The Mayo Clinic is a leader in dealing with opioid-addicted physicians, nurses, and technicians and the risk they present to patient safety.
This article was originally published on June 12, 2014.
The Mayo Clinic, is rigorous about preventing opioid-addicted workers from stealing injectable drugs and putting patients at risk. It may be more relentless in its efforts than any other healthcare organization in the country.
That's because it has encountered the problem so often—at least 40 times in the last five years, says Keith Berge, MD, a Mayo anesthesiologist who chairs the clinic's Medication Diversion Prevention Committee and heads the Minnesota Board of Medical Practice.
Knowing that opioid-addicted clinicians are out there, the Mayo, with 59,000 employees in five states, now looks harder than ever to find them.
The focus on healthcare worker diversion started 15 years ago, Berge tells me. That's when the clinic realized it was sending at least one anesthesia worker a year into treatment for fentanyl addiction, one of the drugs to which that specialty has easy access.

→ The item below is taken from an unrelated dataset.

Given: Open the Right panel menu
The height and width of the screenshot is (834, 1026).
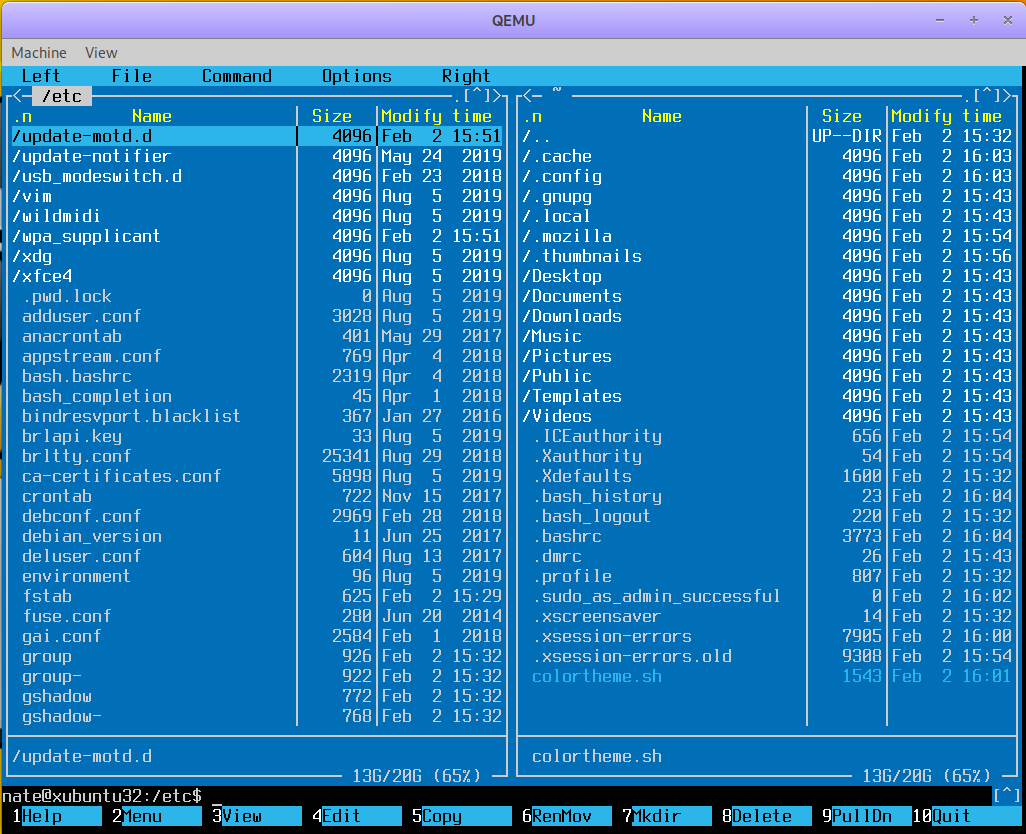Looking at the screenshot, I should (x=466, y=76).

Then in 2008, the clinic discovered that a catheterization lab nurse at Mayo's hospital in Mankato, MN was stealing patients' fentanyl, using the syringe on herself, then replacing it with saline for use on the patient "so cath lab patients were getting no sedation for their procedures," Berge says.
"It ended up being on the front page of the Minneapolis Star Tribune, and caused a lot of angst at the highest levels. People suddenly realized, 'Jesus, this is a very scary problem. We need to make it stop.' "
Fortunately, no patients had been infected. Yet.
So the Mayo created D-Dirt, the Drug Diversion Intervention and Response Team led by a special diversion coordinator. The team developed policies for various units. The prevention and detection ball started to roll.